﻿Job.
1.
Hubo un varón en la tierra de Uz, que se llamaba Job; y este hombre era perfecto y recto, temeroso de Dios y apartado del mal. 
Y le nacieron siete hijos y tres hijas. 
Su hacienda era siete mil ovejas, tres mil camellos, quinientas yuntas de bueyes, quinientas asnas y muchísimos criados; y este varón era el más grande de todos los hombres del oriente. 
E iban sus hijos y hacían banquetes en sus casas, cada uno en su día; y enviaban a llamar a sus tres hermanas, para que comiesen y bebiesen con ellos. 
Y acontecía que habiendo pasado en turno los días del convite, Job enviaba y los santificaba, y se levantaba de mañana y ofrecía holocaustos conforme al número de todos ellos. Porque decía Job: Quizá habrán pecado mis hijos, y habrán blasfemado a Dios en sus corazones. De esta manera hacía todos los días. 
Y un día vinieron los hijos de Dios a presentarse delante de Jehová, y Satanás vino también entre ellos. 
Y dijo Jehová a Satanás: ¿De dónde vienes? Y respondiendo Satanás a Jehová, dijo: De rodear la tierra y de andar por ella. 
Y Jehová dijo a Satanás: ¿Has considerado a mi siervo Job, que no hay otro como él en la tierra, varón perfecto y recto, temeroso de Dios y apartado del mal? 
Y respondiendo Satanás a Jehová, dijo: ¿Acaso teme Job a Dios de balde? 
¿No has hecho tú una cerca alrededor de él, y de su casa y de todo lo que tiene en derredor?

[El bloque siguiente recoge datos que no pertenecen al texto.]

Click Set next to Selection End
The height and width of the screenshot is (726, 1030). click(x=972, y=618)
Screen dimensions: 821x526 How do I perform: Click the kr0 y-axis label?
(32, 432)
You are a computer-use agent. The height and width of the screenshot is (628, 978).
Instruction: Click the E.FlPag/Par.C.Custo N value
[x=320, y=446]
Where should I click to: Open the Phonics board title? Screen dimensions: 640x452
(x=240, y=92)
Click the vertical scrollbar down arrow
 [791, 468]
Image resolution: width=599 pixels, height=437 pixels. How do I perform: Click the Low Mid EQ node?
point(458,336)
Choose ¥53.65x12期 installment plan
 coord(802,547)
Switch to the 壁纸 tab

El trabajo de sus manos has bendecido, y su hacienda ha crecido sobre la tierra. 
Pero extiende ahora tu mano, y toca todo lo que tiene, y te maldecirá en tu cara. 
Y dijo Jehová a Satanás: He aquí, todo lo que tiene está en tu poder; solamente no pongas tu mano sobre él. Y Satanás salió de la presencia de Jehová. 
Y un día aconteció que sus hijos y sus hijas estaban comiendo y bebiendo vino en la casa del hermano mayor, 
y vino un mensajero a Job, y le dijo: Los bueyes estaban arando, y las asnas paciendo cerca de ellos, 
y acometieron los sabeos y los tomaron, y mataron a los criados a filo de espada; solamente escapé yo para traerte la noticia. 
Aún estaba este hablando, y vino otro que dijo: El fuego de Dios cayó del cielo, y quemó las ovejas y los criados, y los consumió; solamente escapé yo para traerte la noticia. 
Todavía estaba este hablando, y vino otro que dijo: Los caldeos hicieron tres escuadrones y dieron sobre los camellos, y se los llevaron, y mataron a los criados a filo de espada; solamente escapé yo para traerte la noticia. 
Entre tanto que este hablaba, vino otro que dijo: Tus hijos y tus hijas estaban comiendo y bebiendo vino en la casa de su hermano mayor; 
y he aquí un gran viento que vino del lado del desierto, y azotó las cuatro esquinas de la casa y cayó sobre los jóvenes, y murieron; solamente escapé yo para traerte la noticia. 
Entonces Job se levantó, y rasgó su manto, y rasuró su cabeza, y cayendo en tierra adoró. 
Y dijo: Desnudo salí del vientre de mi madre, y desnudo volveré allá. Jehová dio, y Jehová quitó; bendito sea el nombre de Jehová. 
En todo esto no pecó Job, ni atribuyó a Dios despropósito alguno.